- Task to carry out: Please transcribe the lines below exactly, and leave every image behind.

- Extracted entries:
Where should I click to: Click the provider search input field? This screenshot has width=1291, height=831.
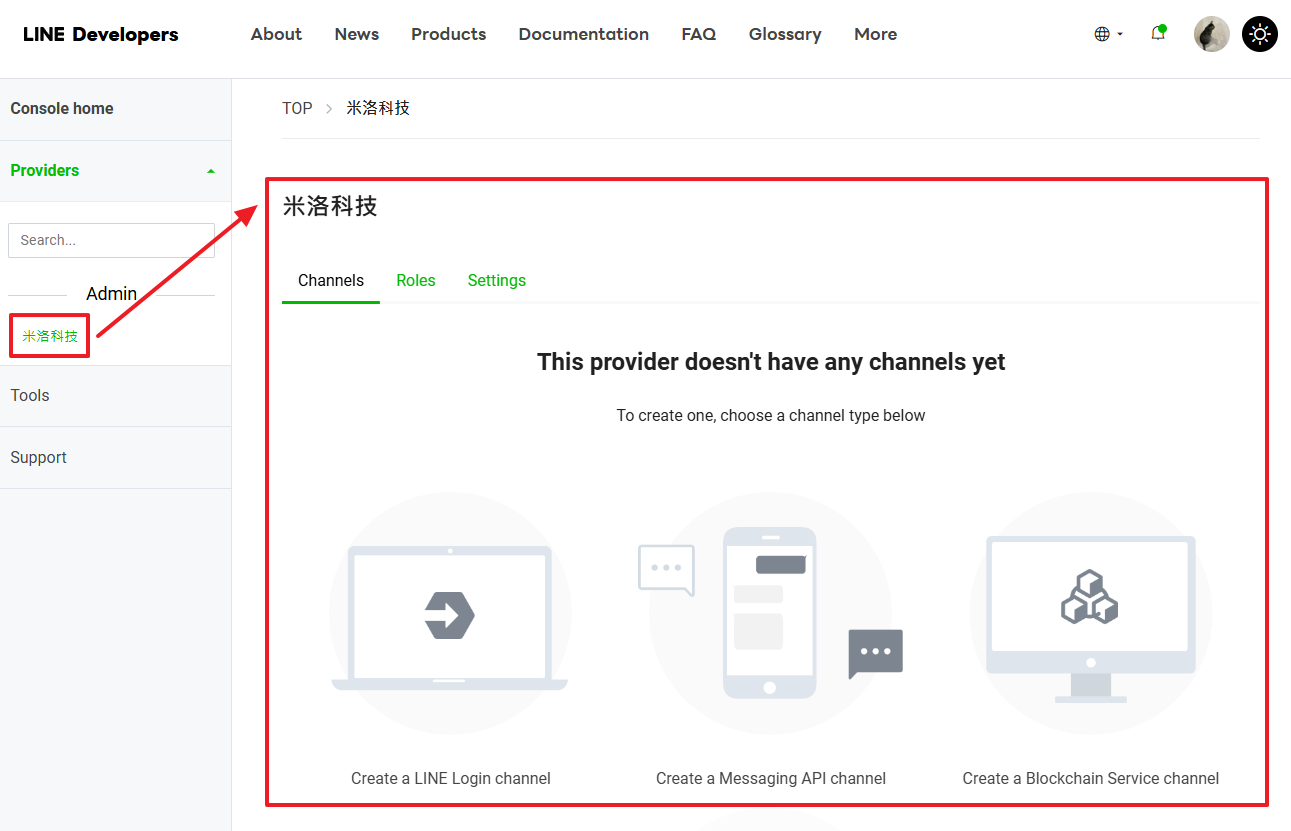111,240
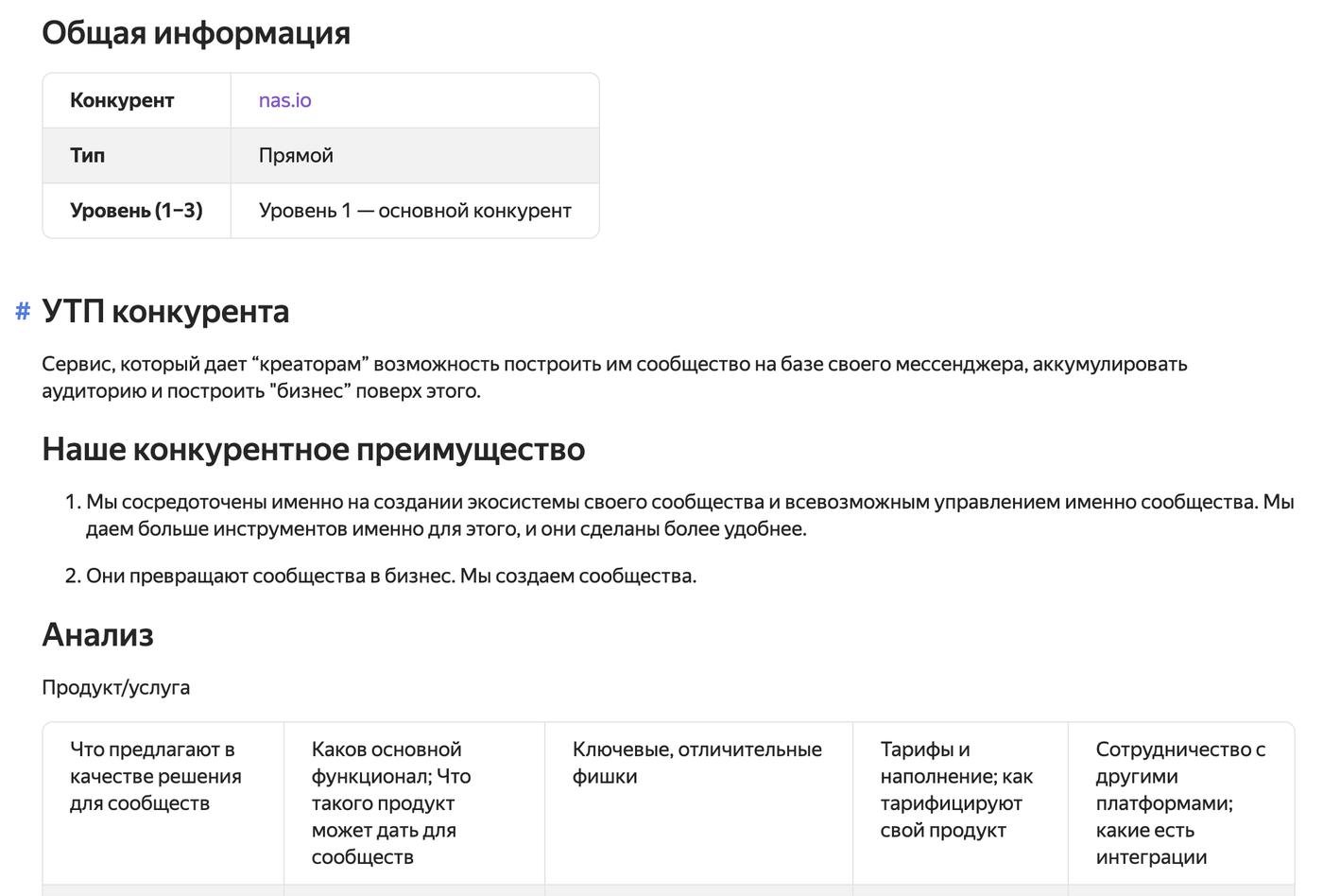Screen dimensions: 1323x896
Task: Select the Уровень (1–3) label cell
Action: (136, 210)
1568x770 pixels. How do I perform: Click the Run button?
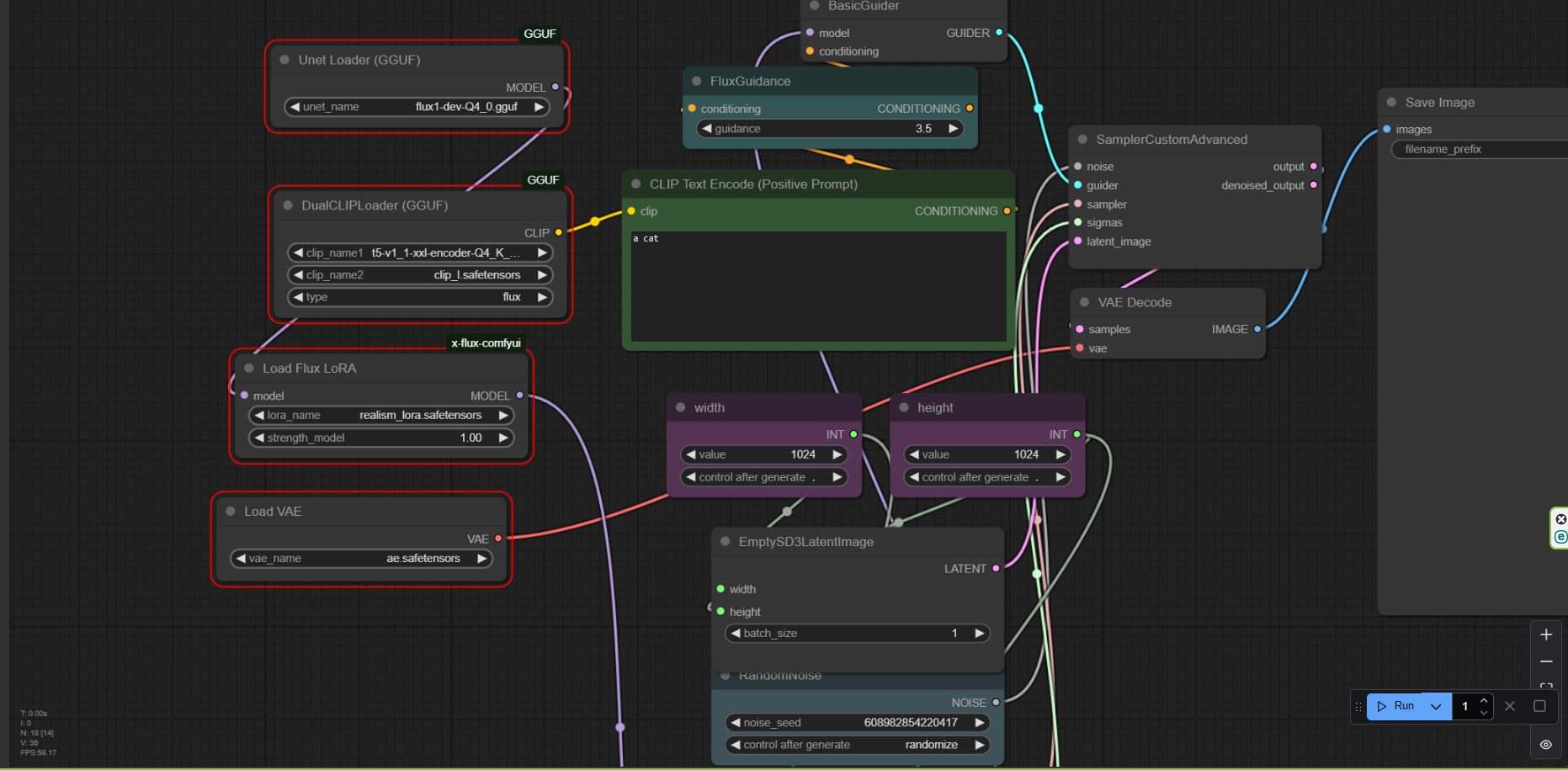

- Response box:
Where should I click to: Click the provider search input field? This screenshot has width=1291, height=831.
111,240
Screen dimensions: 1323x896
Task: Select the Уровень (1–3) label cell
Action: (136, 210)
1568x770 pixels. How do I perform: Click the Run button?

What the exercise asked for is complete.